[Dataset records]

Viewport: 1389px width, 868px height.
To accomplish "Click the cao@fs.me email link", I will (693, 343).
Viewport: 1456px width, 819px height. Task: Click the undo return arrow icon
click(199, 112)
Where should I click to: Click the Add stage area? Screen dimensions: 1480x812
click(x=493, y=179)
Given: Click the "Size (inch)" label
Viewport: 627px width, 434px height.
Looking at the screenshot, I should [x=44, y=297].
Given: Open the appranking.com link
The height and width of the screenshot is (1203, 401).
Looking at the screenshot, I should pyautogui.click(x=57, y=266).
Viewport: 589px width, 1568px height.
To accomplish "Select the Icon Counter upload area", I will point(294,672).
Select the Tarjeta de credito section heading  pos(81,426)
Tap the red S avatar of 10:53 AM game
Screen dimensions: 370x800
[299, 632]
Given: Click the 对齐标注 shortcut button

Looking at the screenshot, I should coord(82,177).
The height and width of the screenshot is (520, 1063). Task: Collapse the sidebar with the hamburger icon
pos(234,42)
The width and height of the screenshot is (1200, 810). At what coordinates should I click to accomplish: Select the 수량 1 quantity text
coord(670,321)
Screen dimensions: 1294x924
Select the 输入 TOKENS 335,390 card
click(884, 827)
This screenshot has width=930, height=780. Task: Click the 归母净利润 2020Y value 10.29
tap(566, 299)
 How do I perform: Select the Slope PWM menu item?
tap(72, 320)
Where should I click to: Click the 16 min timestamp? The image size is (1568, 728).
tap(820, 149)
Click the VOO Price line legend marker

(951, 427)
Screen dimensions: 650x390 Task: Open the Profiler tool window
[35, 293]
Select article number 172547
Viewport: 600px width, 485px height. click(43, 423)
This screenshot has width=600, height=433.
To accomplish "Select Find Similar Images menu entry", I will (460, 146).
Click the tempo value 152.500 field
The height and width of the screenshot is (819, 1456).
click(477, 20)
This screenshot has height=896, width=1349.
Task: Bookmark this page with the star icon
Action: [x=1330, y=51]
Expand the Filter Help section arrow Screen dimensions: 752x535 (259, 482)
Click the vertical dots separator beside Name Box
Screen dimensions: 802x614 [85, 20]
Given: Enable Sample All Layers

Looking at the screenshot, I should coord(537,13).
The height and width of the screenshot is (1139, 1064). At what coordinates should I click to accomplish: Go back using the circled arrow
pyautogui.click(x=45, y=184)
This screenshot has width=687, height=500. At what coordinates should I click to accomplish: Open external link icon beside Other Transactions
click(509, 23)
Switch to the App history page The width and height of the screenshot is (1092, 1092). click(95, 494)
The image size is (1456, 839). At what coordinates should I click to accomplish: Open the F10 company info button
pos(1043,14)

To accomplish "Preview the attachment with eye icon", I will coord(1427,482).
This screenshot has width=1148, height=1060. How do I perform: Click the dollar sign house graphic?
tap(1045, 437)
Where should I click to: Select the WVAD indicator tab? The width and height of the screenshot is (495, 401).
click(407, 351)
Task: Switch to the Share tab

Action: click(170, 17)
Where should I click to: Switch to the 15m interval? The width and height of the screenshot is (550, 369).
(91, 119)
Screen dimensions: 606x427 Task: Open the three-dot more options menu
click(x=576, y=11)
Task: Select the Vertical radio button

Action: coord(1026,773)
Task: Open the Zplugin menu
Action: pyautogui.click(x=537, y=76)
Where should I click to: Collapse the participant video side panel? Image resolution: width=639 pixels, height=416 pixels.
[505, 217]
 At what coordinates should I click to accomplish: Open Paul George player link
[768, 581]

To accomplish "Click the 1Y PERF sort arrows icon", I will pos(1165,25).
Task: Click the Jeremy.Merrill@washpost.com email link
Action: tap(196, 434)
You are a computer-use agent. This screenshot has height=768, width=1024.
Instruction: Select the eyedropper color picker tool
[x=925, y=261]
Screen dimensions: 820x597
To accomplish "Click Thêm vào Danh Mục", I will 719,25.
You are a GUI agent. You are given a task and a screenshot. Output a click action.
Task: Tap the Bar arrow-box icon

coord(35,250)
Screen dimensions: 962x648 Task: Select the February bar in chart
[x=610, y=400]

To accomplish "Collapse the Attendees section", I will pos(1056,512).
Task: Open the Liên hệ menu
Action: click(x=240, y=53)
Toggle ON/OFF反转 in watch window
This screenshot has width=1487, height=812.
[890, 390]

Work required:
Please quote every one of the lines above word for word.

Correct result:
Viewport: 1389px width, 868px height.
To accomplish "Click the cao@fs.me email link", I will (693, 343).
Viewport: 1456px width, 819px height. Task: Click the undo return arrow icon
click(199, 112)
Where should I click to: Click the Add stage area? Screen dimensions: 1480x812
click(x=493, y=179)
Given: Click the "Size (inch)" label
Viewport: 627px width, 434px height.
Looking at the screenshot, I should [x=44, y=297].
Given: Open the appranking.com link
The height and width of the screenshot is (1203, 401).
Looking at the screenshot, I should pyautogui.click(x=57, y=266).
Viewport: 589px width, 1568px height.
To accomplish "Select the Icon Counter upload area", I will point(294,672).
Select the Tarjeta de credito section heading  pos(81,426)
Tap the red S avatar of 10:53 AM game
Screen dimensions: 370x800
[299, 632]
Given: Click the 对齐标注 shortcut button

Looking at the screenshot, I should coord(82,177).
The height and width of the screenshot is (520, 1063). Task: Collapse the sidebar with the hamburger icon
pos(234,42)
The width and height of the screenshot is (1200, 810). At what coordinates should I click to accomplish: Select the 수량 1 quantity text
coord(670,321)
Screen dimensions: 1294x924
Select the 输入 TOKENS 335,390 card
click(884, 827)
This screenshot has width=930, height=780. Task: Click the 归母净利润 2020Y value 10.29
tap(566, 299)
 How do I perform: Select the Slope PWM menu item?
tap(72, 320)
Where should I click to: Click the 16 min timestamp? The image size is (1568, 728).
tap(820, 149)
Click the VOO Price line legend marker

(951, 427)
Screen dimensions: 650x390 Task: Open the Profiler tool window
[35, 293]
Select article number 172547
Viewport: 600px width, 485px height. click(43, 423)
This screenshot has width=600, height=433.
To accomplish "Select Find Similar Images menu entry", I will (460, 146).
Click the tempo value 152.500 field
The height and width of the screenshot is (819, 1456).
click(477, 20)
This screenshot has height=896, width=1349.
Task: Bookmark this page with the star icon
Action: [x=1330, y=51]
Expand the Filter Help section arrow Screen dimensions: 752x535 (259, 482)
Click the vertical dots separator beside Name Box
Screen dimensions: 802x614 [85, 20]
Given: Enable Sample All Layers

Looking at the screenshot, I should coord(537,13).
The height and width of the screenshot is (1139, 1064). At what coordinates should I click to accomplish: Go back using the circled arrow
pyautogui.click(x=45, y=184)
This screenshot has width=687, height=500. At what coordinates should I click to accomplish: Open external link icon beside Other Transactions
click(509, 23)
Switch to the App history page The width and height of the screenshot is (1092, 1092). click(95, 494)
The image size is (1456, 839). At what coordinates should I click to accomplish: Open the F10 company info button
pos(1043,14)

To accomplish "Preview the attachment with eye icon", I will coord(1427,482).
This screenshot has width=1148, height=1060. How do I perform: Click the dollar sign house graphic?
tap(1045, 437)
Where should I click to: Select the WVAD indicator tab? The width and height of the screenshot is (495, 401).
click(407, 351)
Task: Switch to the Share tab

Action: click(170, 17)
Where should I click to: Switch to the 15m interval? The width and height of the screenshot is (550, 369).
(91, 119)
Screen dimensions: 606x427 Task: Open the three-dot more options menu
click(x=576, y=11)
Task: Select the Vertical radio button

Action: coord(1026,773)
Task: Open the Zplugin menu
Action: pyautogui.click(x=537, y=76)
Where should I click to: Collapse the participant video side panel? Image resolution: width=639 pixels, height=416 pixels.
[505, 217]
 At what coordinates should I click to accomplish: Open Paul George player link
[768, 581]

To accomplish "Click the 1Y PERF sort arrows icon", I will pos(1165,25).
Task: Click the Jeremy.Merrill@washpost.com email link
Action: tap(196, 434)
You are a computer-use agent. This screenshot has height=768, width=1024.
Instruction: Select the eyedropper color picker tool
[x=925, y=261]
Screen dimensions: 820x597
To accomplish "Click Thêm vào Danh Mục", I will 719,25.
You are a GUI agent. You are given a task and a screenshot. Output a click action.
Task: Tap the Bar arrow-box icon

coord(35,250)
Screen dimensions: 962x648 Task: Select the February bar in chart
[x=610, y=400]

To accomplish "Collapse the Attendees section", I will pos(1056,512).
Task: Open the Liên hệ menu
Action: click(x=240, y=53)
Toggle ON/OFF反转 in watch window
This screenshot has width=1487, height=812.
[890, 390]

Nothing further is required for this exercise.